Em sessão realizada nesta segunda-feira (21), a Câmara Municipal de Colatina aprovou, em primeira votação e em regime de urgência, um projeto de Emenda à Lei Orgânica do Município que propõe a criação do orçamento impositivo. A proposta, assinada por diversos vereadores, visa tornar obrigatória a execução de emendas individuais ao orçamento apresentadas pelos parlamentares municipais.
Limite de 2% da receita e destinação obrigatória à saúde
De acordo com o texto, cada vereador poderá apresentar emendas à Lei Orçamentária Anual até o limite de 2% da receita corrente líquida do município no exercício anterior. Metade desse percentual deverá ser obrigatoriamente destinada a ações e serviços públicos de saúde, sendo vedada sua aplicação em despesas com pessoal ou encargos sociais. As emendas deverão ser distribuídas de forma igualitária entre os vereadores.
Relatórios trimestrais e fiscalização da execução
O projeto também estabelece que o Poder Executivo deverá enviar à Câmara, a cada trimestre, um relatório detalhado sobre o andamento das emendas individuais. O documento deverá conter informações como a data de início da execução, o cronograma de obras, o percentual de execução orçamentária e financeira, e eventuais justificativas para atrasos ou impedimentos.
Impedimentos técnicos e restos a pagar
A proposta prevê que a execução das emendas não será obrigatória em casos de impedimentos de ordem técnica, definidos como razões jurídicas, administrativas ou operacionais devidamente fundamentadas. Nesses casos, o Executivo deverá apresentar um cronograma com os procedimentos necessários para viabilizar a execução e o prazo estimado para superar os obstáculos.
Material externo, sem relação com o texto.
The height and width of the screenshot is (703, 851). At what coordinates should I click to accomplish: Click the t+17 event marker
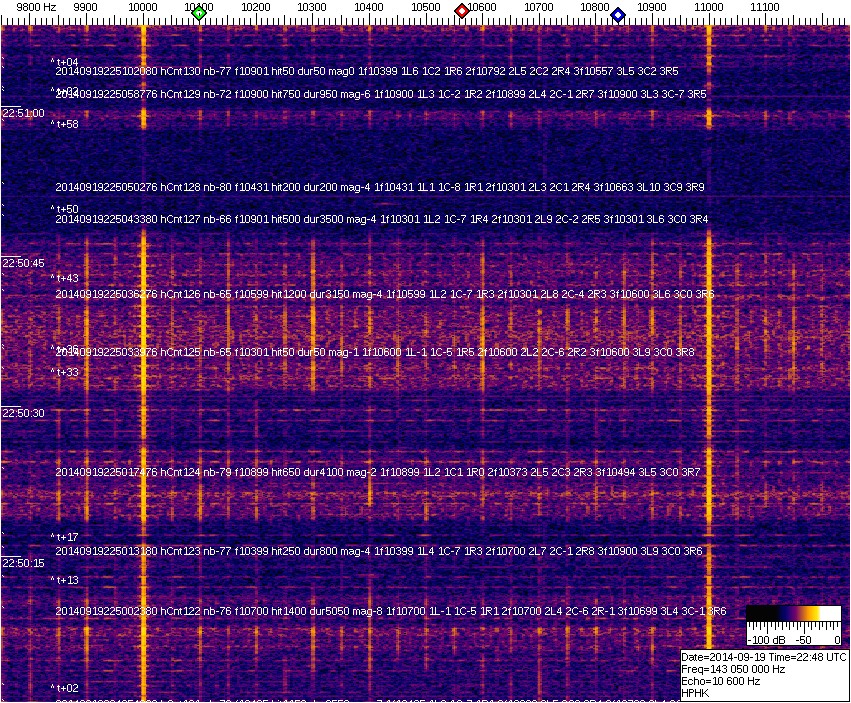click(x=66, y=537)
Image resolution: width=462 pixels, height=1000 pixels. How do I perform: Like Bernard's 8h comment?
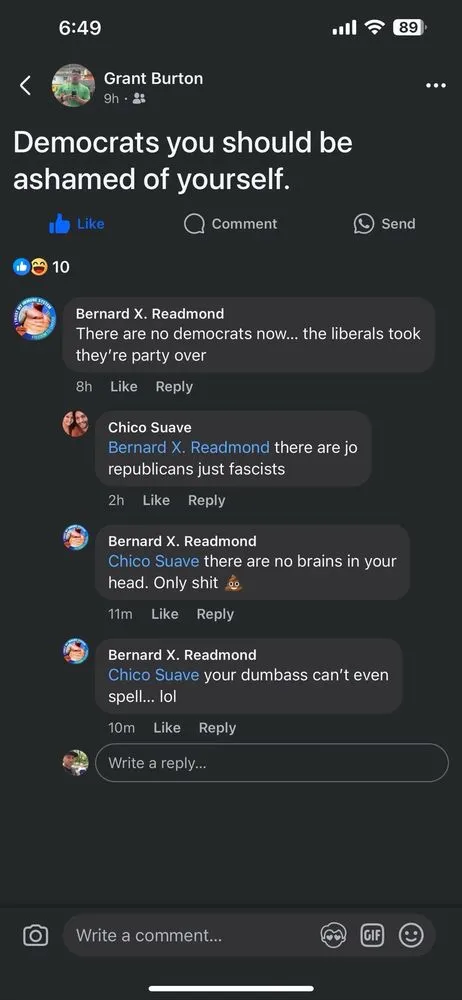[x=124, y=386]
Além disso, restos a pagar poderão ser considerados no cumprimento da execução, até o limite de 0,5% da receita corrente líquida.
Redução proporcional em caso de risco fiscal
Se houver previsão de descumprimento da meta de resultado fiscal, o valor total das emendas poderá ser reduzido proporcionalmente, em alinhamento com as demais despesas discricionárias do município.
Justificativas: fortalecimento democrático e autonomia municipal
Segundo a justificativa apresentada pelos autores, a medida busca reforçar a participação do Legislativo na elaboração e execução orçamentária municipal, em consonância com a Emenda Constitucional nº 86/2015, que instituiu o orçamento impositivo na esfera federal. A proposta destaca que a autonomia dos municípios permite a adoção do mecanismo, seguindo o que já foi implementado por outros entes federativos.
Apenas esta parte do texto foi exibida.